AN: Again, with the apologies...sorry it took soooooo long. I've had it saved on my computer for weeks now, but my internet was down. Boo. Anyhoo, I hope it wasn't too long and you can get back into the story, cause it was a bit of a challenge for me...cause I have the attention span of a newt...an old newt...who smoked a lot of drugs when he was younger...and banged his head a lot...so not good, as you can imagine. But I'm going to stop talking now because I just saw something shiny over there and got distracted. Ciaou!

The next two days passed without incident as Murtagh, Obsidian and I started our long journey south.

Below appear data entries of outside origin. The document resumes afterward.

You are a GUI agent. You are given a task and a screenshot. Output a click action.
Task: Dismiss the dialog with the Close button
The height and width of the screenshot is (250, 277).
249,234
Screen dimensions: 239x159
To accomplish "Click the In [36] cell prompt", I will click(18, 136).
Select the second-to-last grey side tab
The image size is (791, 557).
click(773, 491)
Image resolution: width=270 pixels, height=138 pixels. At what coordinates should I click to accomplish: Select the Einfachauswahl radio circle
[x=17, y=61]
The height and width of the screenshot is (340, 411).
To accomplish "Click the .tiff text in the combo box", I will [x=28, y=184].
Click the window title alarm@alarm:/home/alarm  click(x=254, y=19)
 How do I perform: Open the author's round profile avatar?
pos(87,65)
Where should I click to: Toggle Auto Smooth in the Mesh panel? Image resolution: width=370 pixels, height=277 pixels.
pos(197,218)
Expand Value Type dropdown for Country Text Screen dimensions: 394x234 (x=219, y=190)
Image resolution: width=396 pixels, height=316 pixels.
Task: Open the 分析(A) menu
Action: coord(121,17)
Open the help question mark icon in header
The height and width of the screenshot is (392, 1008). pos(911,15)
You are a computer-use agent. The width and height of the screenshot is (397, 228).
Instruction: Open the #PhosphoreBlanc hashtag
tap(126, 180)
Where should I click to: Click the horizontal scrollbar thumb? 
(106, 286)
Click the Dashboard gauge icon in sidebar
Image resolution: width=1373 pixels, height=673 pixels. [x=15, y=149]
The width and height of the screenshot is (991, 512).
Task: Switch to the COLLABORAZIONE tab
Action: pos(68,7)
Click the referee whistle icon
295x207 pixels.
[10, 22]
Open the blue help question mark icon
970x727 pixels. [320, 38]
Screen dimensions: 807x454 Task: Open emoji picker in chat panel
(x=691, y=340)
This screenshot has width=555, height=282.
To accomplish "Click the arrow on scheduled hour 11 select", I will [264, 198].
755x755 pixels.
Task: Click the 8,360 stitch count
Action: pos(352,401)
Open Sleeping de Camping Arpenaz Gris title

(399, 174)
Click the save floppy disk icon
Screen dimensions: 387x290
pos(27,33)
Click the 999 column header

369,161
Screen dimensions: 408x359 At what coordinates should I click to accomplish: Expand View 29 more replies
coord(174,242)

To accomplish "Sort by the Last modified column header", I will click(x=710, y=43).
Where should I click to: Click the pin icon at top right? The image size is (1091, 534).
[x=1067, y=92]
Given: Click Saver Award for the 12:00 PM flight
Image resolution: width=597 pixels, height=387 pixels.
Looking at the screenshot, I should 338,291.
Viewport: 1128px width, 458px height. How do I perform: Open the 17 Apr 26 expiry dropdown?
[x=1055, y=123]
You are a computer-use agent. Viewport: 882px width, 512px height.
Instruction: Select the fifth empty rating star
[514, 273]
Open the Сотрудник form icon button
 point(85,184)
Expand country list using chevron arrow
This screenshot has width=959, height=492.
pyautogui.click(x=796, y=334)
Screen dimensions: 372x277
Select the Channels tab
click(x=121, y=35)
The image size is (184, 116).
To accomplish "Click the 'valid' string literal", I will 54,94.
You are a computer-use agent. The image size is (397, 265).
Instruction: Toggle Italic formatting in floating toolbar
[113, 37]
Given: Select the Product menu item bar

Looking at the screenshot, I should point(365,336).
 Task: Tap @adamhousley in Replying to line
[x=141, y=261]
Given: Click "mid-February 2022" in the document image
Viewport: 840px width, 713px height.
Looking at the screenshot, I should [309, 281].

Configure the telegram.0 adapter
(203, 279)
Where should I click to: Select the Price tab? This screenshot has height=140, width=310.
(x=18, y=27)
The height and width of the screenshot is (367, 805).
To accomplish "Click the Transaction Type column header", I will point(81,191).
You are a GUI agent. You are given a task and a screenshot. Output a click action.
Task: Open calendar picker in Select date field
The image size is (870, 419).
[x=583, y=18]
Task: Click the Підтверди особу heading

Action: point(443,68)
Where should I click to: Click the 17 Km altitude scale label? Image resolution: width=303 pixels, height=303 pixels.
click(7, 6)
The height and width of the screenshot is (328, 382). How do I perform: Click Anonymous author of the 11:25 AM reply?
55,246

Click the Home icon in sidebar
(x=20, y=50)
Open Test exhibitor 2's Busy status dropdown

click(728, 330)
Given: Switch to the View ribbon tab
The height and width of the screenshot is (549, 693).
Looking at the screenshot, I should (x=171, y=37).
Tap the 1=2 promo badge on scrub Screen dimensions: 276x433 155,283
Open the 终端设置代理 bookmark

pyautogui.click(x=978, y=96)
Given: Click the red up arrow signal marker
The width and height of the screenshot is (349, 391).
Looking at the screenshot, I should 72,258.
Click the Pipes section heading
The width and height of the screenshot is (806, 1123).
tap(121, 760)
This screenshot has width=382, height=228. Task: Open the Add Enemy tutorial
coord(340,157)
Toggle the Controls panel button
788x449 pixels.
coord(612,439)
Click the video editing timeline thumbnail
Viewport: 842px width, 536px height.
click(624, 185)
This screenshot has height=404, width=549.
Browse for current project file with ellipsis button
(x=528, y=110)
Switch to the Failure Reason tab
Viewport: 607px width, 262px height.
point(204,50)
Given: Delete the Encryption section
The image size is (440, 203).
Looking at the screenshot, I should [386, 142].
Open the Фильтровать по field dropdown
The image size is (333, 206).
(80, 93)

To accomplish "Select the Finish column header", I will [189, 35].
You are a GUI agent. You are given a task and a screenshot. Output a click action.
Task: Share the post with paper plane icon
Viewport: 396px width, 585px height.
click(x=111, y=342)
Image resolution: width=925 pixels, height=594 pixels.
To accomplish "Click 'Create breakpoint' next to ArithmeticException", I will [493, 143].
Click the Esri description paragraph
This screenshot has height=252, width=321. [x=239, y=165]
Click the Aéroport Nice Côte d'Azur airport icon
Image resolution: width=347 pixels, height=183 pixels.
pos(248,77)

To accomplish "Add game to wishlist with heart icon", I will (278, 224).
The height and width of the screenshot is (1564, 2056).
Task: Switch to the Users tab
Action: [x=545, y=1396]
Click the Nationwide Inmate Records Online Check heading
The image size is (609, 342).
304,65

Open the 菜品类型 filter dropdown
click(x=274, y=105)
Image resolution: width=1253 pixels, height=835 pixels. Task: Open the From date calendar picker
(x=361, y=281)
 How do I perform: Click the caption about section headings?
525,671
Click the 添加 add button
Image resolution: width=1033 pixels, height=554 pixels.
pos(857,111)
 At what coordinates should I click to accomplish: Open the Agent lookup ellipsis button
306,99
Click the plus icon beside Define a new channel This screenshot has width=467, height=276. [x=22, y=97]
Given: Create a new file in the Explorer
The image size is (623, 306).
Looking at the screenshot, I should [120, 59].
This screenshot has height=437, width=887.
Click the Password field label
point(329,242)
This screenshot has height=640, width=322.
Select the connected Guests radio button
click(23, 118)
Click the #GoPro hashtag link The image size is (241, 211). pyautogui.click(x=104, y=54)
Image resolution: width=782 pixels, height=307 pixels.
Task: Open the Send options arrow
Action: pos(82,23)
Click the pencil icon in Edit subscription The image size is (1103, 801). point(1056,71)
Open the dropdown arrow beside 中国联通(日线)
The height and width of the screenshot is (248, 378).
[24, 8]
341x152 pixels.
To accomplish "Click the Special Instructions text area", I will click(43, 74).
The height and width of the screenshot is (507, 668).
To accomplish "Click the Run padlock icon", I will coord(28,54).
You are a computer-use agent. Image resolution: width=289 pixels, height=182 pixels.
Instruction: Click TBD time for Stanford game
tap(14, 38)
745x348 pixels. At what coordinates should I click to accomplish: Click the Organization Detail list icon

With every step that we took, my nerves seemed to grow, as the probability that we were being hunted by a hundred armed soldiers began to become more of a reality in my mind. The only thing that comforted me and kept my fear from driving me to insanity was the constant vigil held by Obsidian as he soared above us. To avoid detection by Murtagh, he flew a mile south-west of us, but was still able to keep an eye on our location. This was the safest course of action we could think of, but it also meant that we were too far apart to hear each other's thoughts.

Every now and then, he would double-back and fly directly above us so that he and I could talk, but only when there was sufficient cloud cover. One such time, on the second day, he informed me that a large pool of water was visible only a few hours from where we were.

That must be the Eldor lake, it is the only large body of water in this direction on the map.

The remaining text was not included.